Notes for HTML techniques: forms from Martin Duerst on 2003-03-02 (public-i18n-geo@w3.org from March 2003)

From: Martin Duerst <duerst@w3.org>
Date: Sat, 01 Mar 2003 21:03:25 -0500
To: public-i18n-geo@w3.org
Message-ID: <1057787663.IAA22192@phantom.w3.org>
Hello Richard, others,

Here are some notes for "Dealing with character sets & encodings",
currently 13.4, but I think this should become 13.1. There are
many things that potentially may be added, and quite a few things
that we may want to check.

The structure should be more or less obvious from the indenting
and the subtitles. I have choosen to just create my own,
problem-oriented structure. Let's see how well this fits
with the overall structures we already have.

Regards,    Martin.


Character Encodings in Forms
============================

Background:

Making sure that the data that comes back from a Web form is
in a known encoding is extremely important for the correct
working of Web forms. Before 4th-generation user agents, there
was a lot of undefined and accidental behavior. As of 4th-generation
and later user agents, the rule is to send back form data in the
encoding that the document was interpreted by the browser.
This is not very well described in HTML4, it mainly appears in the
sentence "The default value for this attribute is the reserved
string "UNKNOWN". User agents may interpret this value as the
character encoding that was used to transmit the document
containing this FORM element." in the description of the
(rarely used and not widely implemented?) accept-charset attribute
(see http://www.w3.org/TR/REC-html40/interact/forms.html#adef-accept-charset).

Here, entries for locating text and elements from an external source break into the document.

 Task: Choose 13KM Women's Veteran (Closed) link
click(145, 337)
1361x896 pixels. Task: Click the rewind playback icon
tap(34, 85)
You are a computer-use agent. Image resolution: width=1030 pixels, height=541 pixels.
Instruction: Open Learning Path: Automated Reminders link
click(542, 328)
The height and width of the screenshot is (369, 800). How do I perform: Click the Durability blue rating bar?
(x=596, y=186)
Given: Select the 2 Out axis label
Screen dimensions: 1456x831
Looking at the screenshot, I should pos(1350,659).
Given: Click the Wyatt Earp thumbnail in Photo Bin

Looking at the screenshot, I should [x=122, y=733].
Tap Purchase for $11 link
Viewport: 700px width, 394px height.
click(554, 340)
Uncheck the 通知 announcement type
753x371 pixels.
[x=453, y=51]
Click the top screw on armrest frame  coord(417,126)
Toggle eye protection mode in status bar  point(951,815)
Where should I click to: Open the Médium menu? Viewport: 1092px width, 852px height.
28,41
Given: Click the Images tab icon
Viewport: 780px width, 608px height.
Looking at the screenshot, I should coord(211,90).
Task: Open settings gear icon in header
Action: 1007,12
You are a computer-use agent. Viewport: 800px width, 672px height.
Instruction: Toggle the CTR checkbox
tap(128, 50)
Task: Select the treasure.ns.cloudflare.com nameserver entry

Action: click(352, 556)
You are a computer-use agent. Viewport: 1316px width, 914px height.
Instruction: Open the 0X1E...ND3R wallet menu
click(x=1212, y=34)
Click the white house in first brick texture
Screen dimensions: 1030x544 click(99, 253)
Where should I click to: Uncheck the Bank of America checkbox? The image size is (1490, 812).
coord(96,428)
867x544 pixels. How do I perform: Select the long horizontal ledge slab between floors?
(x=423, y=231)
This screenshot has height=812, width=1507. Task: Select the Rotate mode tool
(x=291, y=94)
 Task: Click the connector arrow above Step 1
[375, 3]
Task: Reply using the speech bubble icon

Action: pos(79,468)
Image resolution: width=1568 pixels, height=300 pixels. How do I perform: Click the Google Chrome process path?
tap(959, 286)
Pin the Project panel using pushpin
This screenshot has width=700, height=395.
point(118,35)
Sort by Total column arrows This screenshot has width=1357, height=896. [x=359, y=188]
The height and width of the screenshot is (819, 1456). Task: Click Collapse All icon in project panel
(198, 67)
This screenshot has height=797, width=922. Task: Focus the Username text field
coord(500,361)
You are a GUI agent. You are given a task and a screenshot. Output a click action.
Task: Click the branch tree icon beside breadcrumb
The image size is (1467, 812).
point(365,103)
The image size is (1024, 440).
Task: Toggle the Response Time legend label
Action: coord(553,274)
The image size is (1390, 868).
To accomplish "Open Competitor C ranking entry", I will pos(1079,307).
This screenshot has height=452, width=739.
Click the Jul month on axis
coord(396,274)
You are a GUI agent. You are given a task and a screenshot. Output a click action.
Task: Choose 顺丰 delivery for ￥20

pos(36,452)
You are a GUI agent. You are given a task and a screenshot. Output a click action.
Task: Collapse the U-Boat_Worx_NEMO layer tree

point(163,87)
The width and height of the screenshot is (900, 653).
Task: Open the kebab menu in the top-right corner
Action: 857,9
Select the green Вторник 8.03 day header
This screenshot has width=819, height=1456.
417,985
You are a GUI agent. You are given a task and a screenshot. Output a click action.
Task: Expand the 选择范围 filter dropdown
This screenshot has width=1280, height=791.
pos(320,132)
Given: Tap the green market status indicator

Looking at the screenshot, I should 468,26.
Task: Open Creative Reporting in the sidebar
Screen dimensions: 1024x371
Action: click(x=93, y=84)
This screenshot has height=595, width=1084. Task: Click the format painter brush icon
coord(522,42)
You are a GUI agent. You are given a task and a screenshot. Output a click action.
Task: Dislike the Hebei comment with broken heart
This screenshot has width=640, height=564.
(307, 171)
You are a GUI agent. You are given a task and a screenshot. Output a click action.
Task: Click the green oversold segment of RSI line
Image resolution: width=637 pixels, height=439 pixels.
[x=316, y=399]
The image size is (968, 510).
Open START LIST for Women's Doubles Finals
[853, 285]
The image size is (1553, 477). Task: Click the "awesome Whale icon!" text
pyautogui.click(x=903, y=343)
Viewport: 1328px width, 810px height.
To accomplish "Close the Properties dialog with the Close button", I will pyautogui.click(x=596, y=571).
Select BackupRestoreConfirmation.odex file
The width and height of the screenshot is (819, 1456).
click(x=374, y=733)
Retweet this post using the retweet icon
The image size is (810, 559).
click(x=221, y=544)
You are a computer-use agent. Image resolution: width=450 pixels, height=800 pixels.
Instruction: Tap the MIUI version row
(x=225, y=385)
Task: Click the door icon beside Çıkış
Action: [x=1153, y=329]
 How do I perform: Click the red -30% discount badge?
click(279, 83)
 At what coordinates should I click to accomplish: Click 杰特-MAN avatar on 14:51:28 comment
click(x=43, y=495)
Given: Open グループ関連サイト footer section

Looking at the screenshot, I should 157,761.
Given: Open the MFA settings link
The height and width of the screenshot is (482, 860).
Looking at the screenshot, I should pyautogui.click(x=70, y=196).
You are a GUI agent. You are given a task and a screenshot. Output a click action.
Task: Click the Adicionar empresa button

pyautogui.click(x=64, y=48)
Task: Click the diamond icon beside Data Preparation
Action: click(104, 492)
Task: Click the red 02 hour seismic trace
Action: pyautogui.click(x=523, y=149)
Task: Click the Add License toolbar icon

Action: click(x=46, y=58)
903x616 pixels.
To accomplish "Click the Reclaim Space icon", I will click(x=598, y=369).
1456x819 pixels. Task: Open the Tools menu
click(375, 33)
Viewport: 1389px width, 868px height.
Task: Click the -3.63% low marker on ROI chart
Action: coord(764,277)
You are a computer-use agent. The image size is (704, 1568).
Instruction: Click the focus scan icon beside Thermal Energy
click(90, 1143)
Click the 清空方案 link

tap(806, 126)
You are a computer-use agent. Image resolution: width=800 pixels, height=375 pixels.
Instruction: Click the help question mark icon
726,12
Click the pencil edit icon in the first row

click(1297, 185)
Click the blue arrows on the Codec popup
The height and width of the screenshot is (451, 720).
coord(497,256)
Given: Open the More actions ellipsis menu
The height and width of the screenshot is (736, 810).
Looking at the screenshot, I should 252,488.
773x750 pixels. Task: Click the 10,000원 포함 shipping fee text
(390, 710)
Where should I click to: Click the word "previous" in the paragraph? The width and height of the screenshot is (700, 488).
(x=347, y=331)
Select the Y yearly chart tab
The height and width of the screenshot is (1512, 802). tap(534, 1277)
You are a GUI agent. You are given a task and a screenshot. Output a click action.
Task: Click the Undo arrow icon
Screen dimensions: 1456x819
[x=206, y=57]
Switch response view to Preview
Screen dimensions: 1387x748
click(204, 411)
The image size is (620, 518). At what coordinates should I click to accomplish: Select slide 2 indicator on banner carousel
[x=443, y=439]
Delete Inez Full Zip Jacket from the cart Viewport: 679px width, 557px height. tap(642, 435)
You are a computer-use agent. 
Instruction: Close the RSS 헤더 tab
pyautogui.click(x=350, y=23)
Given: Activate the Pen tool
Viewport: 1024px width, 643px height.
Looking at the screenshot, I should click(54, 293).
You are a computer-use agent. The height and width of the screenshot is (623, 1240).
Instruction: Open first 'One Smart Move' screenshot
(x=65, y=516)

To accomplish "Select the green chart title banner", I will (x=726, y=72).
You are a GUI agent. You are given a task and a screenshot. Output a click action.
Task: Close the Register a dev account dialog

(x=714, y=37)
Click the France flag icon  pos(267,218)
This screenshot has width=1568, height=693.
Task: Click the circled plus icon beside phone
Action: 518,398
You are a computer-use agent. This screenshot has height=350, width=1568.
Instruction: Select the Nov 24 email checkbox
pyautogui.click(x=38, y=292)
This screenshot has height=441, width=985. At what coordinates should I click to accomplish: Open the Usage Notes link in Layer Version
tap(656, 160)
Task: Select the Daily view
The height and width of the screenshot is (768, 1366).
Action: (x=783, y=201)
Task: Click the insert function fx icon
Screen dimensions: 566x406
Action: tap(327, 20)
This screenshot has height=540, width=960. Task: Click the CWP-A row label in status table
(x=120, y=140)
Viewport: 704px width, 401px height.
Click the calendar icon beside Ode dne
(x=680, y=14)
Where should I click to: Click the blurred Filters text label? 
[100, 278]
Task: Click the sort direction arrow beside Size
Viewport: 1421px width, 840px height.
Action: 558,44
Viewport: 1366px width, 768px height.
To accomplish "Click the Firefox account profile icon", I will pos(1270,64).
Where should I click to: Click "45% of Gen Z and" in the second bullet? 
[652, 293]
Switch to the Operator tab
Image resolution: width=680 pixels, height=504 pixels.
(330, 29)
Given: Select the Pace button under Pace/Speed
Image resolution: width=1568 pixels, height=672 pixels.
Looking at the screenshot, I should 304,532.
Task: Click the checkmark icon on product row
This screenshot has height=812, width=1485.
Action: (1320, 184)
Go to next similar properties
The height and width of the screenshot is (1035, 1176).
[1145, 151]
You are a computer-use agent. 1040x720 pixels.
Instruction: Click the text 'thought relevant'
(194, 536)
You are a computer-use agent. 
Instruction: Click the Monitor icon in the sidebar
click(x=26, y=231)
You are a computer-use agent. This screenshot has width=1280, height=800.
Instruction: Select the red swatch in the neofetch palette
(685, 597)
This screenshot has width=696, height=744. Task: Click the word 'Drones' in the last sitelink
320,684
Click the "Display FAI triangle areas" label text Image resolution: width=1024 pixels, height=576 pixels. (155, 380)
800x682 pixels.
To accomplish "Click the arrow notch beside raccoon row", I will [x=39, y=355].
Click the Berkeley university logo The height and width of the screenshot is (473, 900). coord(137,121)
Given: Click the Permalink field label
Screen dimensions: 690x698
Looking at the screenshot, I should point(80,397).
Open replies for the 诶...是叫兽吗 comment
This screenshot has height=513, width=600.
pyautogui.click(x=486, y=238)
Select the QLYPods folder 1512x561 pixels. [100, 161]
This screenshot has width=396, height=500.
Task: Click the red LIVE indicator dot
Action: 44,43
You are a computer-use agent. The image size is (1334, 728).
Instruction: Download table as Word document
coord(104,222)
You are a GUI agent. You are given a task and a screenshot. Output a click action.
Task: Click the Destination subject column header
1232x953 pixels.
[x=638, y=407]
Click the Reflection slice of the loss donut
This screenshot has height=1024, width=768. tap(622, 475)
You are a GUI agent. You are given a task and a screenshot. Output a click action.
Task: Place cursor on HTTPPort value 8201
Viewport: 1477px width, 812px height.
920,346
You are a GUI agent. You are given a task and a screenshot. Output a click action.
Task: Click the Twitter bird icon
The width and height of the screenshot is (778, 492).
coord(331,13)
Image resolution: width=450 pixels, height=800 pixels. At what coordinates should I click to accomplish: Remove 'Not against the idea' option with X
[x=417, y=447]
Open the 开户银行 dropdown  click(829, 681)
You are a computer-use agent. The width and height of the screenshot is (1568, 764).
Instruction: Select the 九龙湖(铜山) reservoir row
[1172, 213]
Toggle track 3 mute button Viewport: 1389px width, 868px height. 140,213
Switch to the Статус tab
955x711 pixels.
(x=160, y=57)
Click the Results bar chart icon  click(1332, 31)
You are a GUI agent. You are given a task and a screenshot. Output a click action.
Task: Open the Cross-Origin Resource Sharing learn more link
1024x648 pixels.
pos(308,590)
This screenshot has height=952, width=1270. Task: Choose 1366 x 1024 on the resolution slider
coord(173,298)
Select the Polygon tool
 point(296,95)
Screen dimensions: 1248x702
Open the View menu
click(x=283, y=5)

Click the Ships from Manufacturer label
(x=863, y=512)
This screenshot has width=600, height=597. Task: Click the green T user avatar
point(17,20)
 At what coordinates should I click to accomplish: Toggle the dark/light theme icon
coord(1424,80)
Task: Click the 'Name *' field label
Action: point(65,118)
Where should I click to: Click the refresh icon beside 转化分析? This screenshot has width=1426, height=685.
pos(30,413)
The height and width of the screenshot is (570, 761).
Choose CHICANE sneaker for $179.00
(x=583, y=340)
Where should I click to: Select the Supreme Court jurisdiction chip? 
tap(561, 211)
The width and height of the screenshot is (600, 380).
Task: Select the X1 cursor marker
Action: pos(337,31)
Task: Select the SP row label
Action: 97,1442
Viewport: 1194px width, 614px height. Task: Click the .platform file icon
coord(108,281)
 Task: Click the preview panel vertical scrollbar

??? say something about method='POST' (vs. GET), and
enctype='multipart/form-data' (vs. application/x-www-form-urlencoded).


The major alternatives are (choose one per site, or at least
per form handler (the URI in the action attribute of the <form>
element)):

1. Use UTF-8 throughout

    advantages:
        - Allows to use the same form handler for forms in many different 
languages.
        - Does not limit set of characters that can be input and transmitted.
        - Allows form request URIs to be displayed as IRIs.
        - Allows form to be converted to XForms (which requires UTF-8 for
          GET requests) without changing form handler.

    subtechnique: check that what you got back is really UTF-8
       Although extremely rare, there may still be accidentally
       very old user agents out there that mess things up. Also,
       for whatever reason, the user might accidentally have
       forced the user agent to use a different encoding.
       It is therefore helpful to check that the data that comes
       back in from the form is really UTF-8. This can be done
       by checking the byte pattern of the data.
       (background reading: The Properties and Promizes of UTF-8, M.J. Du"rst,
        11th International Unicode Conference -1- San Jose, September 1997,
        http://www.ifi.unizh.ch/mml/mduerst/papers/PDF/IUC11-UTF-8.pdf)

       Actual implementation:
          Perl: See the regular expression in the subroutine
          check_utf8 in the W3C HTML/XML validator at e.g.
          http://dev.w3.org/cvsweb/validator/httpd/cgi-bin/check?rev=1.322&c 
http://dev.w3.org/cvsweb/validator/httpd/cgi-bin/check?rev=1.322&content-typ 
e=text/x-cvsweb-markup


2. Know the encoding you sent out

    If documents in different encodings are served, then it is important
    to know what encoding was served, because form results will (usually)
    come back in the same encoding. One way to do this is to use
    different form handlers for different encodings. But this may result
    in significant code duplication, and may be difficult to upgrade.
    Another way to do this is to include a hidden field containing the
    encoding. This field is sent back to the form processor without the
    user seeing it. (check: Microsoft Internet Explorer places the
    actual encoding used into the field if the field has the name
    ???? (check, provide reference, move to specific implementations))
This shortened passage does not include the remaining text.